Well, tonight I finally got around to something I’ve been telling myself I’d do for a couple of years now…. scan my box of pictures to a digital format. Mostly so I can keep everything together, but also so I can tweak the pictures a bit (not really needed except for a crop here or there) and turn some sets into proper panoramas. Some time in the future I’ll probably turn some of the pictures into a scrapbook printed through some online service. Until then though, it’s just nice to have everything in one format.
Of course, for now, everything is quite far away. I decided to start with my pictures from a trip to England I took in 1994. This meant that I didn’t have to decide what to scan, but instead just scan everything in the album.
I’m glad I decided to start with this album, as the paper used is the sticky stuff, and I’m having to use a plastic doo-dad to pull the pictures off. It’s not so bad that I’m damaging the prints while I’m pulling them off, but who knows what it’d be like in a couple more years. So now is as good an opportunity as every to move them all into a better photo album book as well.
So far I’m 22 pictures in 🙂 Long way to go.
The process is pretty long. As I’ve mentioned before, my scanner sucks. I’m actually considering checking out a scanning service if only to see what the results are.
I ended up doing my scanning from the prints instead of the negatives, not only because the Transparent Material Adapter for my scanner is painful to use, but the colors and levels in the resulting scans aren’t nearly as close to the prints as I’d like. I figure that the guys at the developer lab knew what they were doing and I may as well use the proper corrected images they printed out for me originally 11 years ago.
So basically I pull the prints off the sticky photo album book, arrange three of them on the scanner, scan at 1200 or 2400 dpi (the last set I did at 2400 due to reading that that’s what’s required to do a 8×10 enlargement, whereas 1200 was good for 4×6). Probably over kill but hey, time is cheap 🙂 After the 5 minutes it takes to scan them into photoshop I crop the images individually out of the master scan (the “crop and straighten” doesn’t seem to work in this case like it did for slides) and save them as uncompressed tiffs (about 80-100mb each).
Mental note: use compressed tiffs instead.
So I’m 7 pages into a huge ass album. See you in a week.

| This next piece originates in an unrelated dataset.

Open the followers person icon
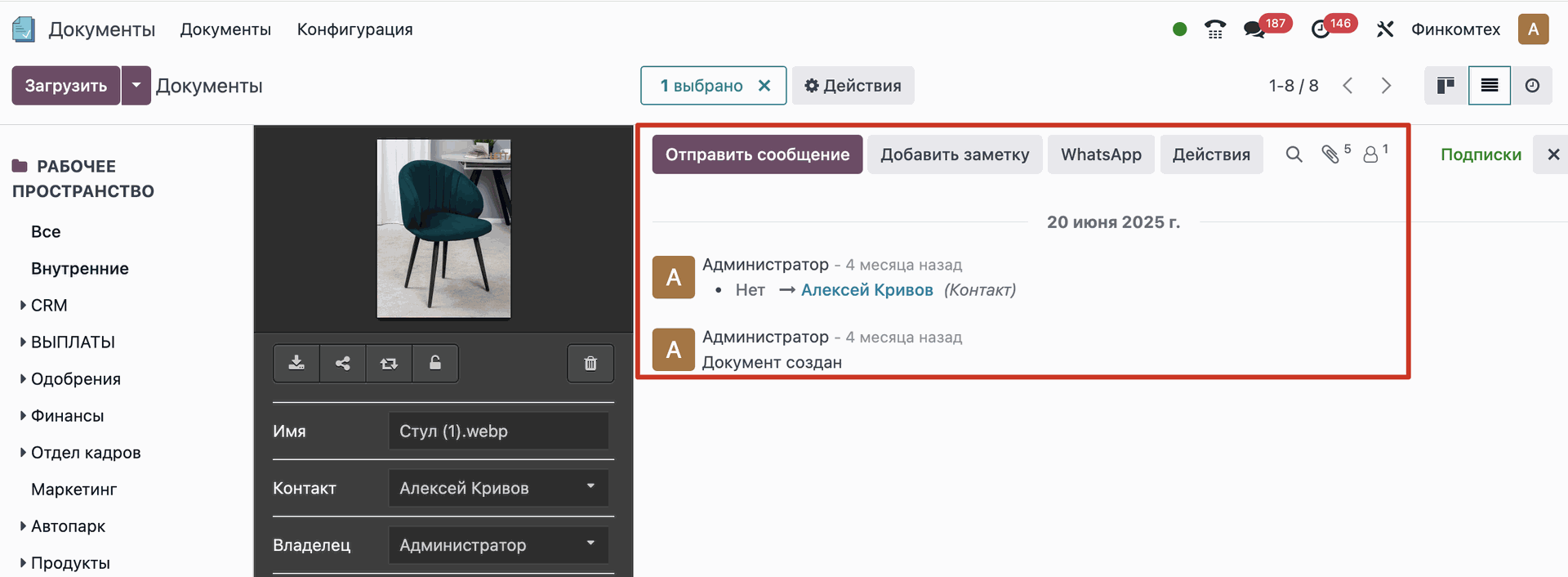 1371,154
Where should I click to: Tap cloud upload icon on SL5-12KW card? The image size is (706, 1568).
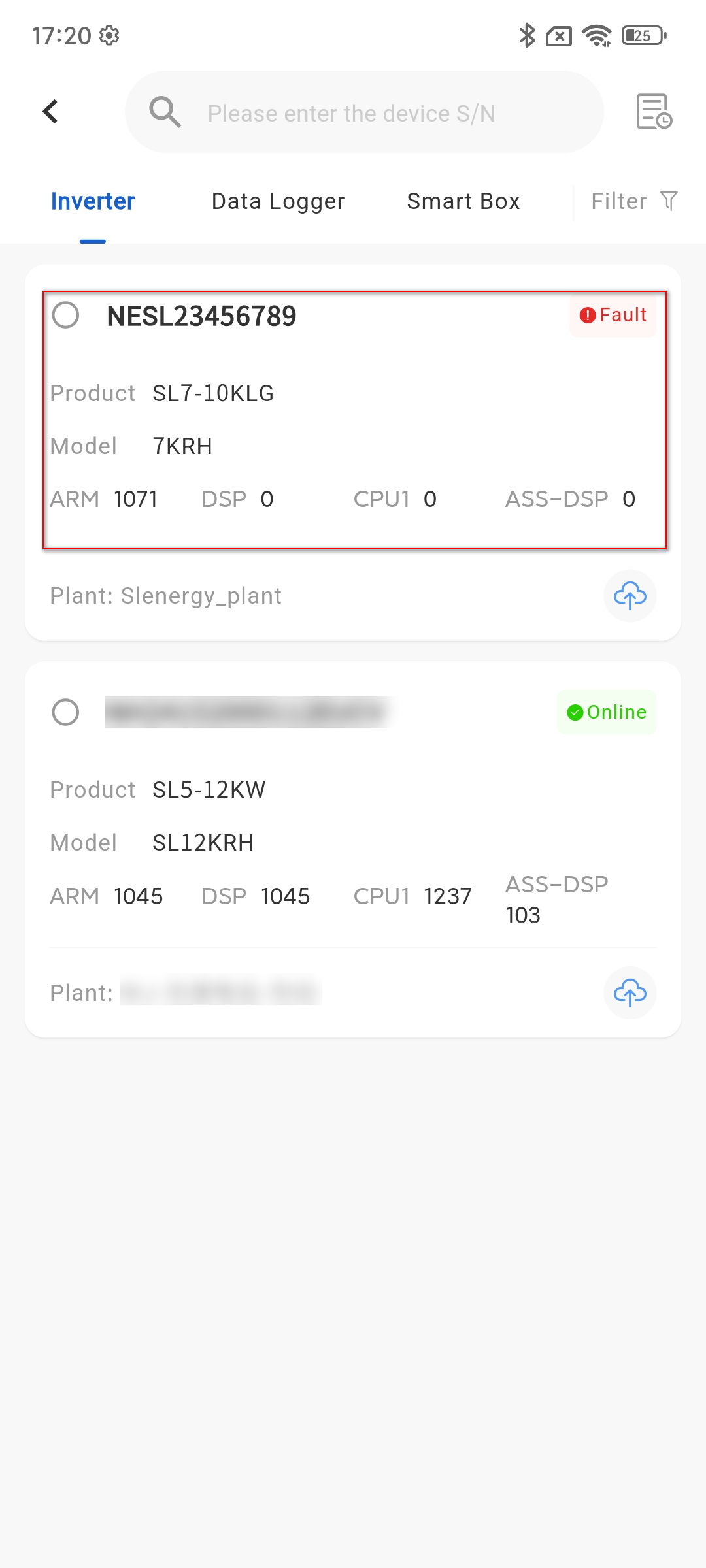point(630,993)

I’m wondering if it’d be worth it to go out and buy a real negative scanner. They are “only” about $500 US for a decent one, and $1000-2000 for a kick ass top of the line one. I would only do that if I could make my money back of course, set up a business doing negative scanning up here. I know of at least one person who expressed the same interest as I had in getting one, maybe I could rent it out for some amount a day to let people do their own scanning or something. Oh well, one more thing to ponder. Bedtime now though, the rest of the book will still be there tomorrow.